My House (Yukihiko Tsutsumi, 2012)

my houseYukihiko Tsutsumi has made some of the most popular films at the Japanese box office yet his name might not be one that’s instantly familiar to filmgoers. Tsutsumi has become a top level creator of mainstream blockbusters, often inspired by established franchises such as TV drama or manga. Skilled in many genres from the epic sci-fi of Twentieth Century Boys to the mysterious comedy of Trick and the action of SPEC, Tsutsumi’s consumate abilities have taken on an anonymous quality as the franchise takes centre stage which makes this indie leaning black and white exploration of the lives of a group of homeless people in Nagoya all the more surprising.

The film begins with its hero, Suzumoto, pulling a cart followed by his friends with other supplies and equipment. Arriving at their appointed destination, the men and women embark on a process they’ve obviously enacted a thousand times before. Dismantling their cart, they arrange the components for a kind of prefab house made out of found materials and propped up on crates.

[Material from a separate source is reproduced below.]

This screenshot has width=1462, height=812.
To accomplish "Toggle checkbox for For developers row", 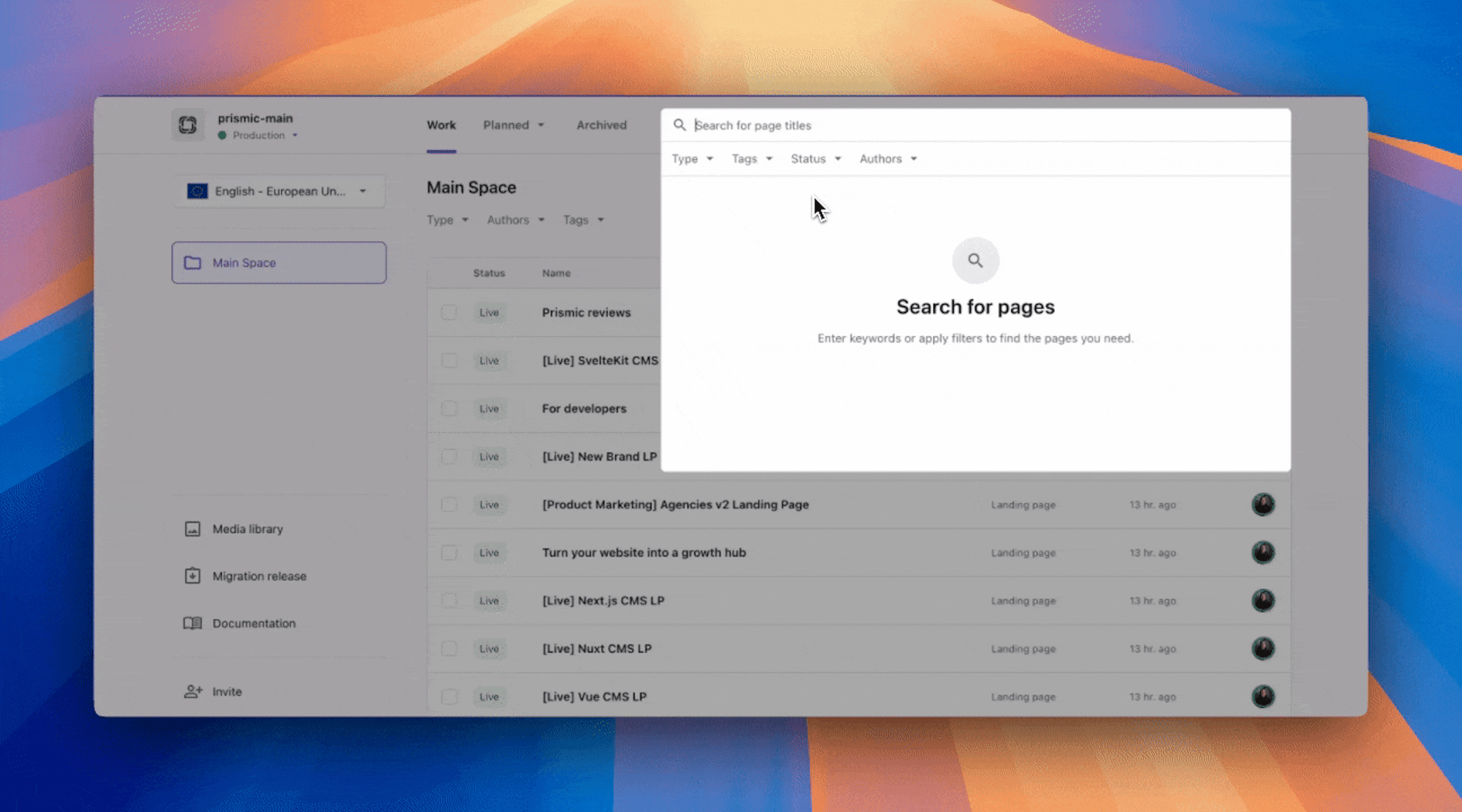I will tap(448, 408).
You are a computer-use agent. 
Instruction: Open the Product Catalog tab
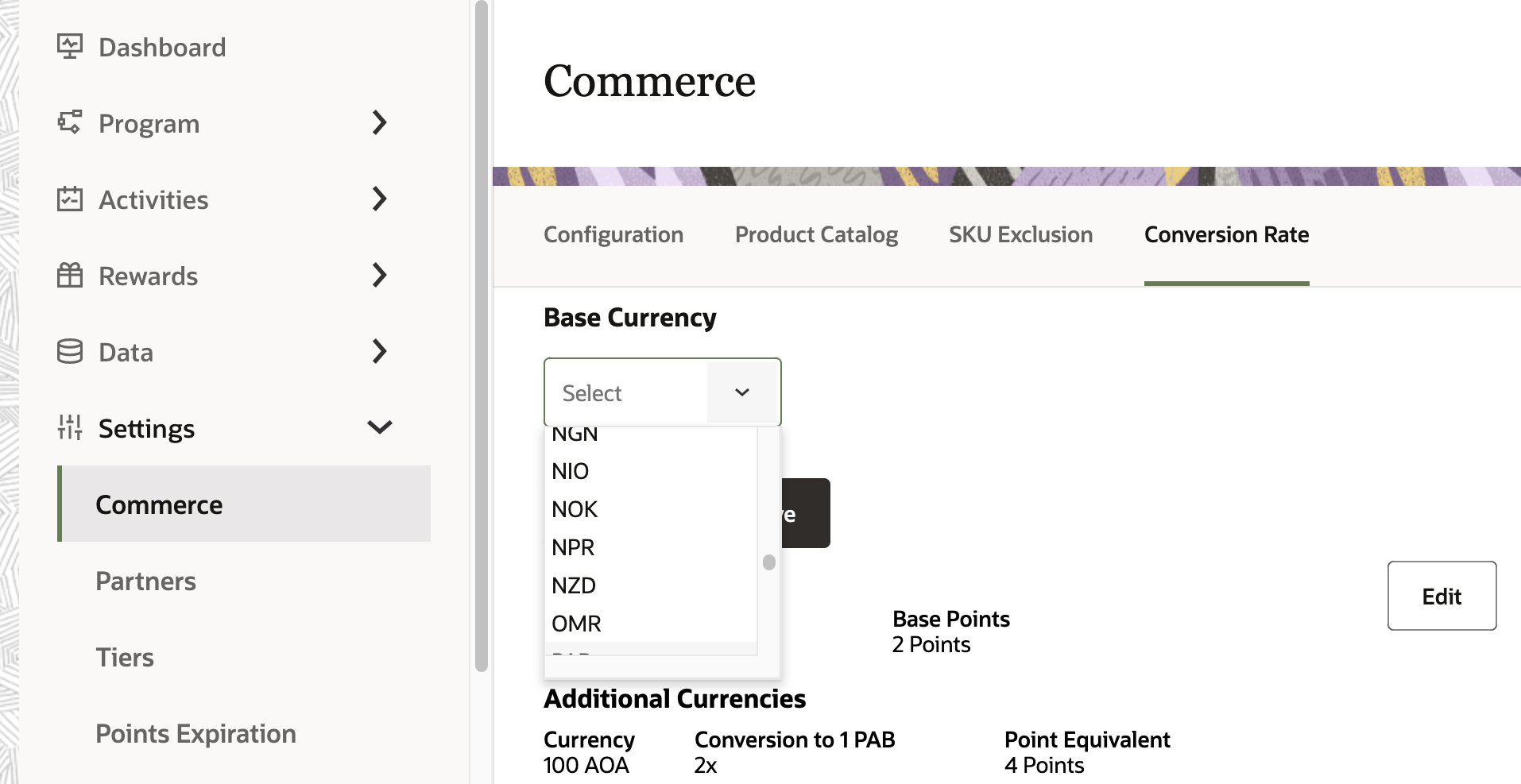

Though the life may seem impossible to those from the outside – as it does to the well meaning men from the council eager to get the mini commune to move on by dangling a promise of sheltered accommodation or assistance, but thanks to Suzumoto’s innovations they have access to many of the benefits of the modern world from television to laptops. The main source of income comes from recycling – collecting tin cans, bottles, cardboard etc to be sold back to scrap merchants and recycling plants. It’s not easy money to make and there isn’t much of it but Suzumoto has his routine well worked out and is able to maximise his takings by cutting deals with householders and businesses for handiwork in return for what is essentially rubbish.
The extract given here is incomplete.